La colaboración entre uno y otro fue un desastre. Con decir que el escritor veía en el realizador a un individuo tan grueso como cerril, incapaz de admitir nada que no fuesen sus propios puntos de vista.
Y el cineasta, más comedido, se limitaba a señalar que las cosas no habían marchado bien entre ellos. Aunque, eso sí, hacía responsable fundamental del fracaso del guión a Chandler y argumentaba al respecto.
Por ejemplo, señalaba que cuando le decía al escritor por qué no hacer tal o cual cosa, éste le contestaba invariablemente que si tenía las soluciones en la cabeza para qué lo necesitaba. Finalmente, Hitchcock llamó a Czenzi Ormonde, otro libretista, para terminar el guión.
Un raro especimen
Es posible que Hollywood haya subestimado al autor más importante de la novela negra. Se le tomaba por un simple escritor de libros policíacos. Un obrero de la literatura que marcaba tarjeta a las ocho de la mañana y al que fácilmente se le podía hacer bajar la cerviz.
Muy pocos, dentro de la industria del cine, admiraban sus relatos, diálogos y audaces imágenes. Y mucho menos aún conocían de su fuerte integridad artística y su voluntad de libertad. Todo lo cual hizo de él un raro espécimen del sofisticado aparato organizativo hollywoodense.
Sobre su paso por el centro tradicional del cine estadounidense dejó varias observaciones. Algunas de las cuales dan prueba de su aguda capacidad irónica, otro de sus fuertes: “Si mis libros hubiesen sido peores, Hollywood jamás me habría llamado. Y de haber sido mejores, yo nunca hubiese ido”.

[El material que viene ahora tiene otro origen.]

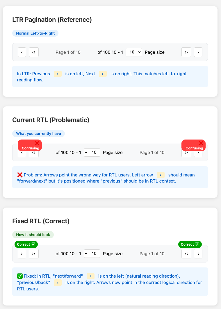Click last page double arrow in LTR pagination
The width and height of the screenshot is (221, 309).
[x=186, y=52]

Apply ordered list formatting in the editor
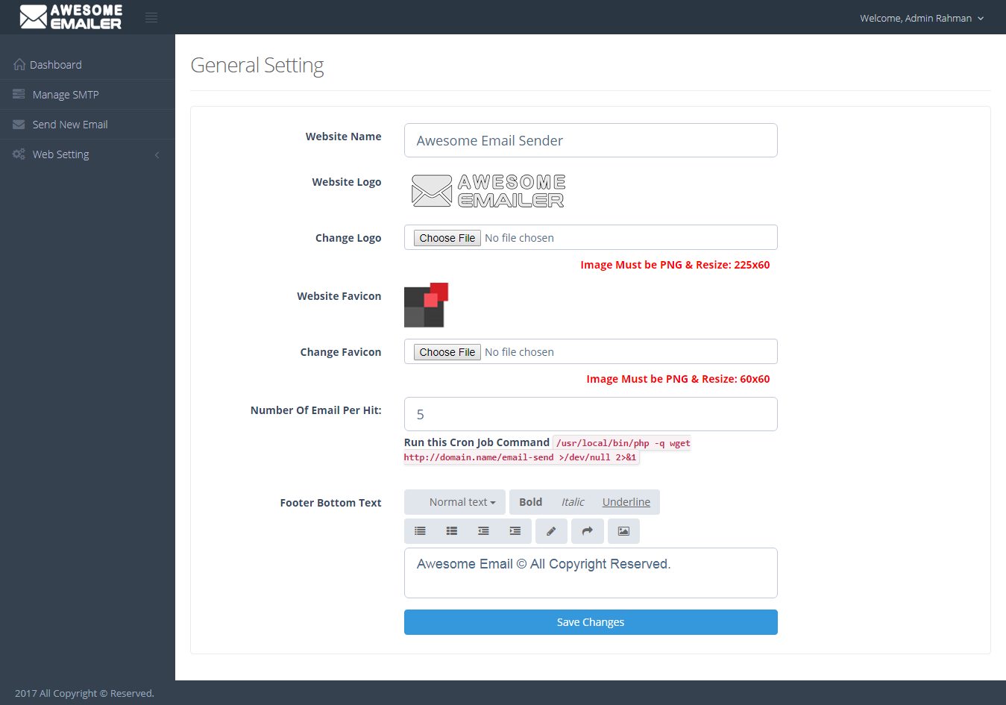click(x=451, y=530)
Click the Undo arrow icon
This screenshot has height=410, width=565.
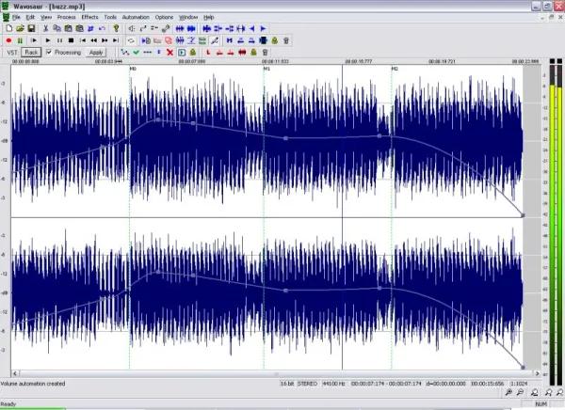click(x=102, y=29)
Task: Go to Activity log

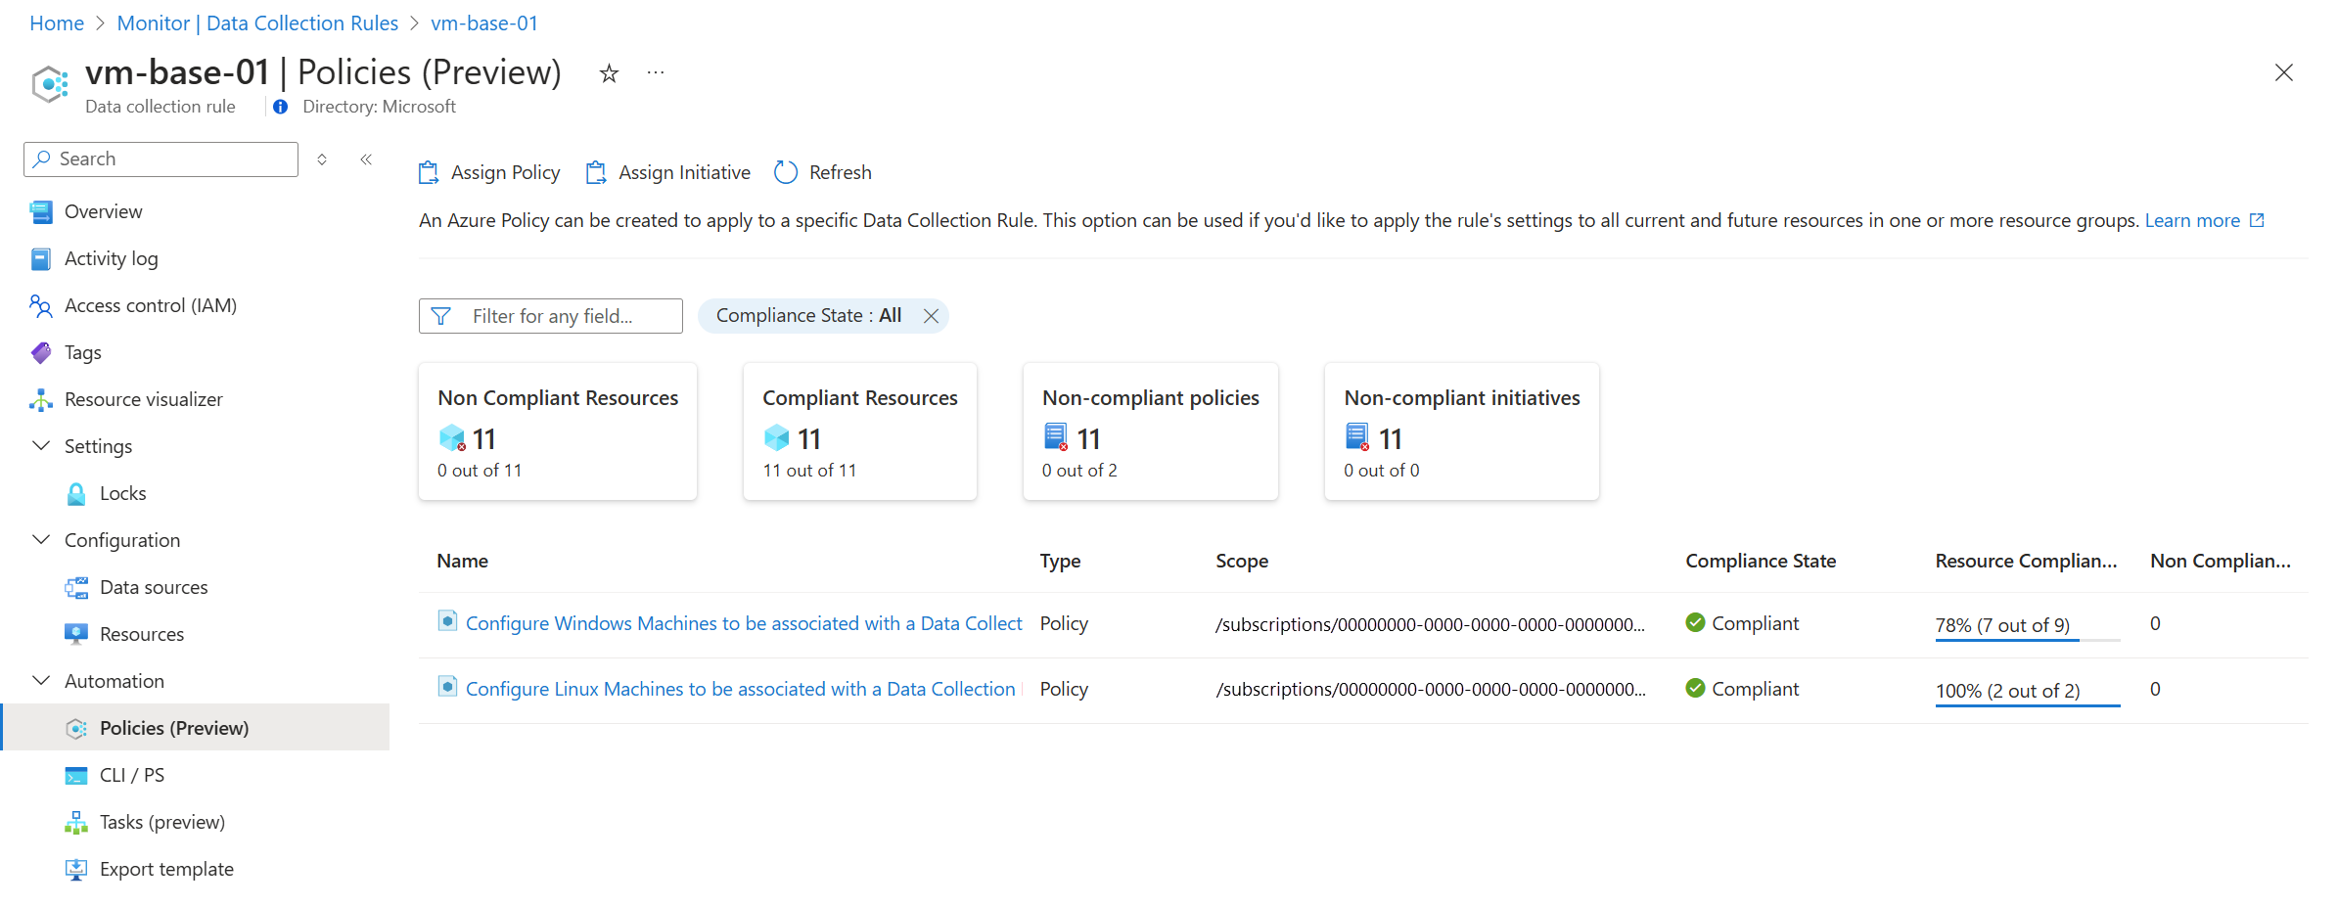Action: 111,259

“En Hollywood encontrar un buen guión resulta un fenómeno tan extraordinario como ingenuo. No me preocupa mi reputación como guionista. No me gusta escribir guiones y jamás volveré a hacerlo. Si hice esto fue simplemente por dinero”.
“Hollywood es una especie de palacio de gobierno sudamericano tomado por asalto por militares vestidos con uniforme de opereta. Cuando todo termina y se pueden contemplar los muertos andrajosos que pueblan por millares las calles ante los muros, uno comprende de improviso que esto no tiene nada de divertido: es un circo romano condicionado a marcar el fin de una civilización”.